◆ Provided records:

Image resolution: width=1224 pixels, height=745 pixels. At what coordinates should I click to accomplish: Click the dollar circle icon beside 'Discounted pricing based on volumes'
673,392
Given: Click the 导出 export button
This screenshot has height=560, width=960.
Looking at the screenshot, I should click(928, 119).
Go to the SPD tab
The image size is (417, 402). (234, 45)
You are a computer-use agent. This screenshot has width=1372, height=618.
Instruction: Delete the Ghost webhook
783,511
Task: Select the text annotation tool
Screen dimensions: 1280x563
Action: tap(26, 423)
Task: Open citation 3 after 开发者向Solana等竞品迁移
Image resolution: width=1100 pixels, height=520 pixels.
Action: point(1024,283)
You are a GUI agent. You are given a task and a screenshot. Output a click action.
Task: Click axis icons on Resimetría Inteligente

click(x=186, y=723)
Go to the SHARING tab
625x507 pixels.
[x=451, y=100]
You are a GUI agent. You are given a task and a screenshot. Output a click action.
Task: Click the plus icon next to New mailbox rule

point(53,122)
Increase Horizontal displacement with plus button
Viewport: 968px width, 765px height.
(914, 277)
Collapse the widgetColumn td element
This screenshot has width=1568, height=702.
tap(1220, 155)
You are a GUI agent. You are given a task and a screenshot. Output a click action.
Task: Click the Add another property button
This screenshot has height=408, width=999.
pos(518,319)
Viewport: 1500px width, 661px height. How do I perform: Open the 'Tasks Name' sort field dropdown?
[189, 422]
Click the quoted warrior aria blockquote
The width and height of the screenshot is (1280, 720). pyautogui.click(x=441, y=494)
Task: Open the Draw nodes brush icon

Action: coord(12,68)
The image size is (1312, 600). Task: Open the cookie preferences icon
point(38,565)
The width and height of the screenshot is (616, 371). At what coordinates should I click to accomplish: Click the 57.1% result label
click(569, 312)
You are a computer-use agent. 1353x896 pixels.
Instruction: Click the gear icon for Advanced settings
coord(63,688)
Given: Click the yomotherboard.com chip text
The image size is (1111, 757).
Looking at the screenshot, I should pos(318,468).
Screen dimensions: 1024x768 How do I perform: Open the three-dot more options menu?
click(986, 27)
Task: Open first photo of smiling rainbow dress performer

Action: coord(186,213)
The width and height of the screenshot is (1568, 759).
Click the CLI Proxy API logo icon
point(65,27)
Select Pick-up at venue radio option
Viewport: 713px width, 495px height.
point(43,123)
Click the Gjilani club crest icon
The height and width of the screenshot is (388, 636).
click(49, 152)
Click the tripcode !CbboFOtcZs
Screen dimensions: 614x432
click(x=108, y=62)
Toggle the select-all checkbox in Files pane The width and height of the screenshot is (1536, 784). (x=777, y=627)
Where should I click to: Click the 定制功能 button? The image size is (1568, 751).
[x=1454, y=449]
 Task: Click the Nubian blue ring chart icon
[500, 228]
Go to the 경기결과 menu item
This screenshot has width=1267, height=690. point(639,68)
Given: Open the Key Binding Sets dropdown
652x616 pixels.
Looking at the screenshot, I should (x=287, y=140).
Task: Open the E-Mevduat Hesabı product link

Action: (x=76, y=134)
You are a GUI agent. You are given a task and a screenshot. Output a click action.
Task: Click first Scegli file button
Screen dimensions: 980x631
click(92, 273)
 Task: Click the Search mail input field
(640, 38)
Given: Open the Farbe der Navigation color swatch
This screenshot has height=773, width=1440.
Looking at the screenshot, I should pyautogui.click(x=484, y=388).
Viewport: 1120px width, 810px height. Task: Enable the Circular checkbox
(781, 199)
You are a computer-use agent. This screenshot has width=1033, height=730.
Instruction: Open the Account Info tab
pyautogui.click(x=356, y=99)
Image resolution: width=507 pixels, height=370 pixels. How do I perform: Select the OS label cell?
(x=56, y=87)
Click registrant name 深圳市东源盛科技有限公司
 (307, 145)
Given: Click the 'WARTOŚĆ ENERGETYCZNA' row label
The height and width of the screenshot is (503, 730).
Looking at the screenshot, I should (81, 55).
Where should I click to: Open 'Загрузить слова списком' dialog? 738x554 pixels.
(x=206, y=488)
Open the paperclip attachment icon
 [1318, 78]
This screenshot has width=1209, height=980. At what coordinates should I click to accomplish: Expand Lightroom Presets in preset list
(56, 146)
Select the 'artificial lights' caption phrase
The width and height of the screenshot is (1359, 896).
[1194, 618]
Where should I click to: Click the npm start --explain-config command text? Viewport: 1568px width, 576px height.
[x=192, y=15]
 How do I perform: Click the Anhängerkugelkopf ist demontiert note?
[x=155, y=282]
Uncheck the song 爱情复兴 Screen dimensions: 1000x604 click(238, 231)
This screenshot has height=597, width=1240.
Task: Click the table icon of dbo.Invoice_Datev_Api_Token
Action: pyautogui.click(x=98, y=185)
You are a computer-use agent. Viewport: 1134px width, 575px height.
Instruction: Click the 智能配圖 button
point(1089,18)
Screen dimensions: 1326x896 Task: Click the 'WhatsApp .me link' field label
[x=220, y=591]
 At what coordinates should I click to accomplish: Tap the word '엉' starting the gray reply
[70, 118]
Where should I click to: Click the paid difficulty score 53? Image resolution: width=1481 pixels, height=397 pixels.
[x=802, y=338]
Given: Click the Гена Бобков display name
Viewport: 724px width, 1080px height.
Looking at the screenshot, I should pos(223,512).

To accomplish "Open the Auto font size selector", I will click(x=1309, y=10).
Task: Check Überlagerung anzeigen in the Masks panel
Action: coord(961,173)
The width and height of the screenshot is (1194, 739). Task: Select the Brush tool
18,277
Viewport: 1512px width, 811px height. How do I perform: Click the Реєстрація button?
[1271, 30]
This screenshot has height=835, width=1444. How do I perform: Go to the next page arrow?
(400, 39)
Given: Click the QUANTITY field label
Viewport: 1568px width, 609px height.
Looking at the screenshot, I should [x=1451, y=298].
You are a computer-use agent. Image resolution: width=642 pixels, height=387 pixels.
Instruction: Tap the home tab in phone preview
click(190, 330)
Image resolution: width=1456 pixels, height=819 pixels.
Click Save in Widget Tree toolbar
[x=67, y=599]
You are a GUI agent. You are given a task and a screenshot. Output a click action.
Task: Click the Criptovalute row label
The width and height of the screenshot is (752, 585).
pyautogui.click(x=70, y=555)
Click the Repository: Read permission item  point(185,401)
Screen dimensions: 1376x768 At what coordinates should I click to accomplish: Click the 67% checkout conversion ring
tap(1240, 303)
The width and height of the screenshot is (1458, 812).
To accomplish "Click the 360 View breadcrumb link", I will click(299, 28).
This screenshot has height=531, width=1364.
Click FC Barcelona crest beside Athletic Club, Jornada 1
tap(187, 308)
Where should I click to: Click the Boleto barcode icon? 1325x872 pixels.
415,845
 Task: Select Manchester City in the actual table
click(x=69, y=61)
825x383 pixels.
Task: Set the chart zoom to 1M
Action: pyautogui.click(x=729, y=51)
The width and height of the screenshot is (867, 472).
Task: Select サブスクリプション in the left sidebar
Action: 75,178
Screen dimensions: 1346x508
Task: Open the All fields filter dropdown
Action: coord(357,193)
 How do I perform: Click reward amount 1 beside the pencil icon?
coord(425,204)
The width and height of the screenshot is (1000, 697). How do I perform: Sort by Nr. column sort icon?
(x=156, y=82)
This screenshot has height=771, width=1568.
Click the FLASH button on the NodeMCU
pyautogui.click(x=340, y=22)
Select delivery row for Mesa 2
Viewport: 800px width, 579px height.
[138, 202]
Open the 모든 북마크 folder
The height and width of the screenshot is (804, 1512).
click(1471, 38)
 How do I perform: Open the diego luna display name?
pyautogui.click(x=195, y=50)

◆ Aim: Convert the part of the listing that opens with the line containing "Screen dimensions: 1024x768" and closes with the line containing "point(65,27)" into a two-column CSV with the header instruction,action. Give one row per pair, putting the instruction text and its answer each in one quoted field, with line breaks changed to spaces.

◆ Output:
instruction,action
"Screen dimensions: 1024x768 How do I perform: Open the three-dot more options menu?","click(986, 27)"
"Task: Open first photo of smiling rainbow dress performer","Action: coord(186,213)"
"The width and height of the screenshot is (1568, 759). Click the CLI Proxy API logo icon","point(65,27)"